Sarah: All of this is lead up and going into nationals in 1994, which is where the attack takes place, Tonya has embarked on a new training regimen, she is working her little hinder off and getting ready to compete. She has also taken up residence with Jeff again, and Nancy is feeling the need to get back her status as America's hope for the games, you know, and the, in the 1993 world. She came in as the favorite and she had one minor error in her first job where she put a hand down on the ice to stabilize a wobbly landing.

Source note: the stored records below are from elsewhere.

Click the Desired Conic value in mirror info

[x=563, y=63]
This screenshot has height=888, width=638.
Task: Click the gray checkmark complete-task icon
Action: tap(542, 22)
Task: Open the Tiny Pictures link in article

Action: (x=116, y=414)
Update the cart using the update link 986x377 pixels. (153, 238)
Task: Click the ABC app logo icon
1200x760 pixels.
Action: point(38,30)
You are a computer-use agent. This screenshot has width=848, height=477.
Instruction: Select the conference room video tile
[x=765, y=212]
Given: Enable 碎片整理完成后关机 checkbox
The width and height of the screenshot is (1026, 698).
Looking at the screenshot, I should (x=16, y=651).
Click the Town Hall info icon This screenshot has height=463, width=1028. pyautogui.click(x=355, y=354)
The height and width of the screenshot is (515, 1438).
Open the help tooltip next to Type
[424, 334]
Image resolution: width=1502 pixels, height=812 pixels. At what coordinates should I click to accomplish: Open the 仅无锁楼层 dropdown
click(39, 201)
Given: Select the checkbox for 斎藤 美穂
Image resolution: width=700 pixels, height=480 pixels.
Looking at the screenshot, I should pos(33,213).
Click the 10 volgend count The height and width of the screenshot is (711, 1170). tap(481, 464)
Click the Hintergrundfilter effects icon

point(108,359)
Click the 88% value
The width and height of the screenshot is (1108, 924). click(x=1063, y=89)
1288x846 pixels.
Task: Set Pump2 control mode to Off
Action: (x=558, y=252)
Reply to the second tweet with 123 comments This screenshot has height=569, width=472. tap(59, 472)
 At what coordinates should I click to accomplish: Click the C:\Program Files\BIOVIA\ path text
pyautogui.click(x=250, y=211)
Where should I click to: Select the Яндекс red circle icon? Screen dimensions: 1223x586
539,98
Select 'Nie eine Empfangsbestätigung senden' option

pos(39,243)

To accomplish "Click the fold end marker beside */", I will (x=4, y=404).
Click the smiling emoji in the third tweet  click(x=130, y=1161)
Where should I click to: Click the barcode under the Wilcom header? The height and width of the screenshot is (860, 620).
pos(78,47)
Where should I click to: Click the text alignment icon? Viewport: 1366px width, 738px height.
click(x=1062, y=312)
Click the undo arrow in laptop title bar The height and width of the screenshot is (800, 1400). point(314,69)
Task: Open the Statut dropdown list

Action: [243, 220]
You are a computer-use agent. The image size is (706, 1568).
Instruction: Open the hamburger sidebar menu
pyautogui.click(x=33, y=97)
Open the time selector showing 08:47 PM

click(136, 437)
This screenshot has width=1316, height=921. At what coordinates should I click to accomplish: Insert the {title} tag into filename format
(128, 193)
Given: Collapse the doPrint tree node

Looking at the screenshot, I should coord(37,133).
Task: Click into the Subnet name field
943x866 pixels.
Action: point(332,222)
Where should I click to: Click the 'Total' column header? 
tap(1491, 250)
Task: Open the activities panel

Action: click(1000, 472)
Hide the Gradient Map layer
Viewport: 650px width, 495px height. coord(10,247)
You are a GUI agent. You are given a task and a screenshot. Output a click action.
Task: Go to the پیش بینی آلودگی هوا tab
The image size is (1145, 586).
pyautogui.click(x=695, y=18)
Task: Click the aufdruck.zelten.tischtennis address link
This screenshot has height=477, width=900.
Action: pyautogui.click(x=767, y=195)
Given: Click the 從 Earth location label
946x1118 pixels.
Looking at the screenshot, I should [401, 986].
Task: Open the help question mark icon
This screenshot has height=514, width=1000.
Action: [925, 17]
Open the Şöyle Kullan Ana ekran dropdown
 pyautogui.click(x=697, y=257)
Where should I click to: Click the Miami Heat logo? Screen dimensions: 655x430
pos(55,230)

And then after that, you can see her getting in her own head. You can see her starting to overthink each jump and turning a bunch of triple jumps into singles. And then when she comes off the ice, you can see her feeling like she is disappointed everyone. She's coming into the championships in 94, ready to show the world that she has rebuilt herself as a skater. And so two women coming in with a lot to prove. And also, there are some men around. 

Mike: Let's leave it there, let's do a little cliffhanger to be continued. 

Sarah: Are we doing a cliffhanger? Is this sweeps week? Okay, next week, we're going to get married, kill someone, have a baby, and learn about the assault on Nancy Kerrigan and the ensuing aftermath.

Mike: Yes. 

Sarah: I guess all aftermath is ensuing really so it's kind of redundant. We are going to learn about the assault on Nancy Kerrigan and the regular aftermath.